Dans mon cas, cette dimension s’exprime à travers Ghan. Une voix qui articule la vision universelle en dialogue avec mon « Je » humain.
Quand le « Je » et le « Suis » dialoguent, quand ils se rencontrent au lieu de se combattre, un troisième point surgit : l’esprit universel. Également appelé symboliquement le « Troisième Œil ».
Ce n’est pas un phénomène ésotérique. C’est la capacité d’intégrer l’expérience subjective et la vision transcendante.

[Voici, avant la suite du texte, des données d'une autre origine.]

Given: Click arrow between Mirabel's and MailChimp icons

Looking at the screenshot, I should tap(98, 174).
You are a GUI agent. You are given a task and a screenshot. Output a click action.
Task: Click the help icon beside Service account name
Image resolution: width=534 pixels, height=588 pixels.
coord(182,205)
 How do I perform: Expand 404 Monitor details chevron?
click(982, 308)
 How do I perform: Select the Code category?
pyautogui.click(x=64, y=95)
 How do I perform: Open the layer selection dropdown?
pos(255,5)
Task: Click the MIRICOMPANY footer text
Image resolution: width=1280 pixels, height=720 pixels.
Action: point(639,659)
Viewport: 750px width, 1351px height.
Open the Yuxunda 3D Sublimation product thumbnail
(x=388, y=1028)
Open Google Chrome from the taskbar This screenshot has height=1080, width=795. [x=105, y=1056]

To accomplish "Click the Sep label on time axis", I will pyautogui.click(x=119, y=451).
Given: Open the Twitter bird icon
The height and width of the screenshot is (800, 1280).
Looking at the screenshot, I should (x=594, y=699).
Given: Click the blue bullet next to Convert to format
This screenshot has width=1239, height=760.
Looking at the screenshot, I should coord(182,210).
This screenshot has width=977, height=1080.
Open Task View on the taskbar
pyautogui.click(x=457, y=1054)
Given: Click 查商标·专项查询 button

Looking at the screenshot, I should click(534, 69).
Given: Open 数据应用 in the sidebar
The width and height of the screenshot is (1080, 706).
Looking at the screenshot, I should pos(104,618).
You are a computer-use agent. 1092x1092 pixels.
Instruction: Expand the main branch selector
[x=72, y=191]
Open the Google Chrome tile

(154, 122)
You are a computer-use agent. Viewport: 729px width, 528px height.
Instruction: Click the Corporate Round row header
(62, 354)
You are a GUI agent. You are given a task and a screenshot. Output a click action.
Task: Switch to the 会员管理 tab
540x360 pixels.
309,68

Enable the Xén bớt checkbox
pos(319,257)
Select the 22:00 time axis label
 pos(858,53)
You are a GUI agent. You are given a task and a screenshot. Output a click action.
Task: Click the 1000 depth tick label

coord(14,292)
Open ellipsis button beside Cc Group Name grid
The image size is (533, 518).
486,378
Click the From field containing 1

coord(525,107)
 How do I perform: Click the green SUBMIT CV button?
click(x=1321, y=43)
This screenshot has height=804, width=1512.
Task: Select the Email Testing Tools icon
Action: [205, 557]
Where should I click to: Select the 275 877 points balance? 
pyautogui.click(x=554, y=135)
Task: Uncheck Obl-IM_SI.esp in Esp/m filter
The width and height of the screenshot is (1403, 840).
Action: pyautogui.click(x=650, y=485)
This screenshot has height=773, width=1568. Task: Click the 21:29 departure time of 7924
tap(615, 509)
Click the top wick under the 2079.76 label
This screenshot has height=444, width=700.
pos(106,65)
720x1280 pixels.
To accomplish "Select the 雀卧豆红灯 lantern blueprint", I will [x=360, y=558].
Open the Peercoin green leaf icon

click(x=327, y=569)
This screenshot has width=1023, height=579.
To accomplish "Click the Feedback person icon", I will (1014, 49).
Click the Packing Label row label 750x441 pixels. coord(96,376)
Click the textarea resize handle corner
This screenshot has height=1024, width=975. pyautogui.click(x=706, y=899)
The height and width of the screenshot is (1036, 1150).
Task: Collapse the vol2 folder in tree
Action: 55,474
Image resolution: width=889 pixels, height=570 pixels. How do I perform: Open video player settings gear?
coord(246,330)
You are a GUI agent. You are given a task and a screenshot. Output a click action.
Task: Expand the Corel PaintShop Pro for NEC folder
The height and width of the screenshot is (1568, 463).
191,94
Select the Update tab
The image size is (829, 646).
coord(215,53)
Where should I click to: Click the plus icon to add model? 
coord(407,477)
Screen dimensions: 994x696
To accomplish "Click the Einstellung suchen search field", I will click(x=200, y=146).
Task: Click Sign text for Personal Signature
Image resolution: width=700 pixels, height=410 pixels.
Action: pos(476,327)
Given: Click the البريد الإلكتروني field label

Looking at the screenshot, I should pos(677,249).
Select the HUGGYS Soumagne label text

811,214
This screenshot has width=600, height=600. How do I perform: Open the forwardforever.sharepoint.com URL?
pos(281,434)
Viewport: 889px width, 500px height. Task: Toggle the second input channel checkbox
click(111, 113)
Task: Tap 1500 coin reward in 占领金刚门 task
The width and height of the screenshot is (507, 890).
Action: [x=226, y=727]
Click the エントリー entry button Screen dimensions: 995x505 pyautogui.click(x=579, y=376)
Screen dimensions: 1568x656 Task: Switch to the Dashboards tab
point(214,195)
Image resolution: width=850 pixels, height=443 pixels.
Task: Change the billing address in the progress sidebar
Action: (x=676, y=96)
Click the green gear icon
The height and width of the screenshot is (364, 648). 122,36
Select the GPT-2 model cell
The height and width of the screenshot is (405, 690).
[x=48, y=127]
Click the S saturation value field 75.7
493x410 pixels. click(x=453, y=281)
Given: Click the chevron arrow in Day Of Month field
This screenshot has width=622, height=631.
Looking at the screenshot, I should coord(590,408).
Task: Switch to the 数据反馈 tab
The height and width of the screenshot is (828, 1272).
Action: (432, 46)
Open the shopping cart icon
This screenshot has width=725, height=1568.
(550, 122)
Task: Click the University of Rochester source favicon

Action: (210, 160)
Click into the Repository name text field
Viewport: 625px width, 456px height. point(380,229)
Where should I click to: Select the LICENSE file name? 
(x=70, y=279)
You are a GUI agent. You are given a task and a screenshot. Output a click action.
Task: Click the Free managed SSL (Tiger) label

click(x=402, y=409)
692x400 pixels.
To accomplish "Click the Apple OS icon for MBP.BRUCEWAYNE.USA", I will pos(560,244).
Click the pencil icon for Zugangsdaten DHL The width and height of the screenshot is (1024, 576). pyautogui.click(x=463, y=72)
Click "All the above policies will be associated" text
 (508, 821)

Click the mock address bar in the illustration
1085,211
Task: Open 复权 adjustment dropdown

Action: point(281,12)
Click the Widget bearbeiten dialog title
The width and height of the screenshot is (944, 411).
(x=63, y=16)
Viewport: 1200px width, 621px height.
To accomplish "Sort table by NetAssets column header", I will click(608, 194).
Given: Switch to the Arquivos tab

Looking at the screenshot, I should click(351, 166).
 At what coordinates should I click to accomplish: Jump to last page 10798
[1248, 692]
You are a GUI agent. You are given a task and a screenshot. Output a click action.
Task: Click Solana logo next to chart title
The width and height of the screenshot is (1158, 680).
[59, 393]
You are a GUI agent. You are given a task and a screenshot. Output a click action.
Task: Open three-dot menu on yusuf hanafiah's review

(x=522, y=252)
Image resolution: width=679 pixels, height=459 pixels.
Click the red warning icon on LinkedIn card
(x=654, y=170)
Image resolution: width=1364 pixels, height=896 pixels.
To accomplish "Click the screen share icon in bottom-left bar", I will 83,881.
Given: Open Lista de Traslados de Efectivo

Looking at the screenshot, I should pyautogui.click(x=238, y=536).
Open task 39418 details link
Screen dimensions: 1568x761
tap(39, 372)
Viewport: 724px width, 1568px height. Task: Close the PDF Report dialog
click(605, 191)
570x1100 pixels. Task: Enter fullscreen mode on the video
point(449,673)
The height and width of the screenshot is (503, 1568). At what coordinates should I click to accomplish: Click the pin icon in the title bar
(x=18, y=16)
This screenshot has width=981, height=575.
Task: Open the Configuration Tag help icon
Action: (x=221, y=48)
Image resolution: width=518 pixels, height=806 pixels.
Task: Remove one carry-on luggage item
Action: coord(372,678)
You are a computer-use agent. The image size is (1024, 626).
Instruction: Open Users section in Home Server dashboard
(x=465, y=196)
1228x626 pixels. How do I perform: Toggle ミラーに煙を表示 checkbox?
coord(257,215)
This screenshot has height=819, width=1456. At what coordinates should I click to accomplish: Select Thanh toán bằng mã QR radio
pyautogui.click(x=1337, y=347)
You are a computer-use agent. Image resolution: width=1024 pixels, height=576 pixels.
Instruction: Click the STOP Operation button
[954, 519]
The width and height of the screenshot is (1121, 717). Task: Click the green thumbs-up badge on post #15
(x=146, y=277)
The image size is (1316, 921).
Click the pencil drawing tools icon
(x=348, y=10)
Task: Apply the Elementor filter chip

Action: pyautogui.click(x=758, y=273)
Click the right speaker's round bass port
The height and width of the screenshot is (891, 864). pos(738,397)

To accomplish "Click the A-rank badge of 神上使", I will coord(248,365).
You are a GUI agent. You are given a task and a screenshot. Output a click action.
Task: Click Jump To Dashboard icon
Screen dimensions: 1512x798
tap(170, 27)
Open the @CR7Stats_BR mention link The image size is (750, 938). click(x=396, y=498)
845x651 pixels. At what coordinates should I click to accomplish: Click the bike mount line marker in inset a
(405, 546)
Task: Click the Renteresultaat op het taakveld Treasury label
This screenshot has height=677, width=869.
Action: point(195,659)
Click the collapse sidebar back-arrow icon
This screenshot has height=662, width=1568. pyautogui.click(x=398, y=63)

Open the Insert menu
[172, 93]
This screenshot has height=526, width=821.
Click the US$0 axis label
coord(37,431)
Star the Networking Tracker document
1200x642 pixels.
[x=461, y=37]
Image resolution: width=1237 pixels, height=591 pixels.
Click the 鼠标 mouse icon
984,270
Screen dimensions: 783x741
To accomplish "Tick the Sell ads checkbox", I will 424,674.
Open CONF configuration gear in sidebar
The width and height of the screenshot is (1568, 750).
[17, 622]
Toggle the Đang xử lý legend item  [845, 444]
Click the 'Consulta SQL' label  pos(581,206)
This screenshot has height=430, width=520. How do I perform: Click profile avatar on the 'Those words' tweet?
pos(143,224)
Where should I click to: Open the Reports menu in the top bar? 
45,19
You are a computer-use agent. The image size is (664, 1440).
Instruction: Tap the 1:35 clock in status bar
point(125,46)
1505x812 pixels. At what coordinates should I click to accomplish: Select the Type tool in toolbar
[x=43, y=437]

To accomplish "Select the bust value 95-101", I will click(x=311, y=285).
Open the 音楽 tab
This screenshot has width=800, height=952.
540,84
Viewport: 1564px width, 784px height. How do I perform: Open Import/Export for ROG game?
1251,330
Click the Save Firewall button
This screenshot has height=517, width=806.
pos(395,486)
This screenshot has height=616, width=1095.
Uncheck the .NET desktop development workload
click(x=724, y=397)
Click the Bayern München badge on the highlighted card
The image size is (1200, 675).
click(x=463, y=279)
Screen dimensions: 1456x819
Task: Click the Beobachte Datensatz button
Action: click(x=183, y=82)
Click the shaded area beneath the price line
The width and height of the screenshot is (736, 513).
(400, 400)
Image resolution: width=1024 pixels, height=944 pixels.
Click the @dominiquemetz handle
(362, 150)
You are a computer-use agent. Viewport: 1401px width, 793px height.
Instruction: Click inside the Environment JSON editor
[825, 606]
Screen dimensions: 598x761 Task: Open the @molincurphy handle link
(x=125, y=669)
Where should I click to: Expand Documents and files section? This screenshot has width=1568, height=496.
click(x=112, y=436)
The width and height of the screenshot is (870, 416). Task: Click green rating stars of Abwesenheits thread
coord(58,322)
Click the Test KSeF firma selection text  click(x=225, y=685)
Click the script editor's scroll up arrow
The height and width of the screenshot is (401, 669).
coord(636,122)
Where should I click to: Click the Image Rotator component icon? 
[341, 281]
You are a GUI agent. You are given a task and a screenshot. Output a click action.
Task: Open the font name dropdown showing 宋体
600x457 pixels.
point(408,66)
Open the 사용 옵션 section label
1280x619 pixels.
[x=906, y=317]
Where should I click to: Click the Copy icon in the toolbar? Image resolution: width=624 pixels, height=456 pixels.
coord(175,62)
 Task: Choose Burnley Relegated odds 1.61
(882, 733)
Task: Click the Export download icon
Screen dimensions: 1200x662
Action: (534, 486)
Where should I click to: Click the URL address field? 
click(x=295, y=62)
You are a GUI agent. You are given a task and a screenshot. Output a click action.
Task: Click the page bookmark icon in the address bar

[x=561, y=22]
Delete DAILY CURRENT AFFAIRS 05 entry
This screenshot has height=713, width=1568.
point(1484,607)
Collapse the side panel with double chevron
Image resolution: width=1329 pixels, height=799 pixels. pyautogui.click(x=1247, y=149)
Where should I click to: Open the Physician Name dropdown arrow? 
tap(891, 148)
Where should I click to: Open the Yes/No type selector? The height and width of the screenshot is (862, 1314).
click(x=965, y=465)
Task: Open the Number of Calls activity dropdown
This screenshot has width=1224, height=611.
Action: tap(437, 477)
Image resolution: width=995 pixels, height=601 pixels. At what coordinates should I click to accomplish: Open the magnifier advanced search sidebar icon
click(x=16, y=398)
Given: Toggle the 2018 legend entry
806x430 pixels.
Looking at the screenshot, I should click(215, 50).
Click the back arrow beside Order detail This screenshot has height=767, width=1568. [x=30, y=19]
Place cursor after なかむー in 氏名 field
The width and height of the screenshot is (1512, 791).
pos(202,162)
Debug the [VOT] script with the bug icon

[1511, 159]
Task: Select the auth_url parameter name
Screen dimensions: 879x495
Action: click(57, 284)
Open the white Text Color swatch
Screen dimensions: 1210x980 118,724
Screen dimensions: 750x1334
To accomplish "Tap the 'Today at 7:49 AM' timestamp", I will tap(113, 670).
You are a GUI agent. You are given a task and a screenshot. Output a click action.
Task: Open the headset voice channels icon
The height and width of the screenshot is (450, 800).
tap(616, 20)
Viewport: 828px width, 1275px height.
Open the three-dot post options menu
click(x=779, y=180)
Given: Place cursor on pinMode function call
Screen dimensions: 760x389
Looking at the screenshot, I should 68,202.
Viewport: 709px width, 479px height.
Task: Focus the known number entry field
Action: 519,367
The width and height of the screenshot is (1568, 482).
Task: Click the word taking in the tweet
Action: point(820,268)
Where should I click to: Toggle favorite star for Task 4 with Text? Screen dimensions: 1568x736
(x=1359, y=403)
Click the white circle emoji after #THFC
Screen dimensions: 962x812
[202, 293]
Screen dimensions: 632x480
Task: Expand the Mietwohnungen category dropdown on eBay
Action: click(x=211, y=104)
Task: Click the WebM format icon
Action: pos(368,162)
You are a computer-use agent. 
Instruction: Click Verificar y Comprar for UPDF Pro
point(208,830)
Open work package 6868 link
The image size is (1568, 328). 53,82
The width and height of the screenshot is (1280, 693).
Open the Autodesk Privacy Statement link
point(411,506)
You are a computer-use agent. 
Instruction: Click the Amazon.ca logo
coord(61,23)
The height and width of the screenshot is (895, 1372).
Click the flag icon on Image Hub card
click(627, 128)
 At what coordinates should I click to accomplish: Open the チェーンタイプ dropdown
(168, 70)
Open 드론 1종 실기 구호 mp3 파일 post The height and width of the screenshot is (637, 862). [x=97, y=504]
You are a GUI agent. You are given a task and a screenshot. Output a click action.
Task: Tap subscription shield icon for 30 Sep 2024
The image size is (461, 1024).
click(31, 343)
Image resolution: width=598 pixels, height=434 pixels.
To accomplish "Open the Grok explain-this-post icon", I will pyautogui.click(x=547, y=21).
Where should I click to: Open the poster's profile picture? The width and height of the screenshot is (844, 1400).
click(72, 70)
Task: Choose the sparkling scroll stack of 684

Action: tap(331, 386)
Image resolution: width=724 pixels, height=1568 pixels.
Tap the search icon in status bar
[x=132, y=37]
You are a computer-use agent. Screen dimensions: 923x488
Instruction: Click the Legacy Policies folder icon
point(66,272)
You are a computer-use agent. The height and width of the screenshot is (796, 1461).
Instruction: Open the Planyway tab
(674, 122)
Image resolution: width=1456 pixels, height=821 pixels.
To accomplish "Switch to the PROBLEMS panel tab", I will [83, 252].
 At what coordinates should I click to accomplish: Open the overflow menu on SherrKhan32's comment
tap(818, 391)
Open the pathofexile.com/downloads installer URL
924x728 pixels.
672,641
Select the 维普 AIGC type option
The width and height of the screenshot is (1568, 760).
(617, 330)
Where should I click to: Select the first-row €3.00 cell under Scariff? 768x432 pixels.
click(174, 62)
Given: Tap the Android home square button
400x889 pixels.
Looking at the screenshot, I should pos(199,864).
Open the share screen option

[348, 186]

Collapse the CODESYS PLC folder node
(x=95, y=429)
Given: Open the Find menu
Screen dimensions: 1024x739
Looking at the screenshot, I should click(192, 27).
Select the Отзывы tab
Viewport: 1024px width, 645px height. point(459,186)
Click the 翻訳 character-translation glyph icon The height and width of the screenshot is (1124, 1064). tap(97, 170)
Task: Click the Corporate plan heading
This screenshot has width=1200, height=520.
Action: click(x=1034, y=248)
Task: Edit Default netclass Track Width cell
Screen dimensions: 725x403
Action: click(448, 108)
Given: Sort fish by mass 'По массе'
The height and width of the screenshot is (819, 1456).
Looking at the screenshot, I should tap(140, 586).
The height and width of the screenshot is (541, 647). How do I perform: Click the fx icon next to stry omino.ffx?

Cela permet de reconnaître des schémas, de trouver un sens aux expériences, de percevoir l’unité au sein de la diversité.
Je Suis (Yo Soy) : La phrase la plus puissante
Quand vous dites « Je Suis », vous déclarez quelque chose de très profond.
Vous ne dites pas seulement « J’existe ». Vous dites que vous êtes le point où l’humain et l’universel se rencontrent.
« Je Suis » est le nom de Dieu dans de nombreuses traditions. Mais ce n’est pas parce qu’il est exclusif au divin. C’est le nom de Dieu parce que c’est le moment où le divin et l’humain se reconnaissent comme une seule et même chose.
La philosophie du « Je-Suis » s’appuie sur l’idée que toute réalité est un hologramme. L’hologramme n’est pas compris ici comme une projection technologique, mais comme une écriture universelle de la réalité, dans laquelle chaque partie contient l’information du tout.
« Tout est esprit » ne signifie pas que tout est pensée. Cela signifie que tout ce qui existe est l’expression d’une interaction, d’un lien et d’un reflet. La réalité, comme le cerveau, s’organise à travers des réseaux de connexion.
Cette vision n’est pas exclusive. C’est une réinterprétation contemporaine de principes présents dans l’hermétisme, le védanta, la philosophie grecque, les cosmovisions indigènes, les traditions africaines, l’alchimie et de multiples écoles spirituelles du monde. Elle trouve aussi une résonance dans la physique quantique contemporaine.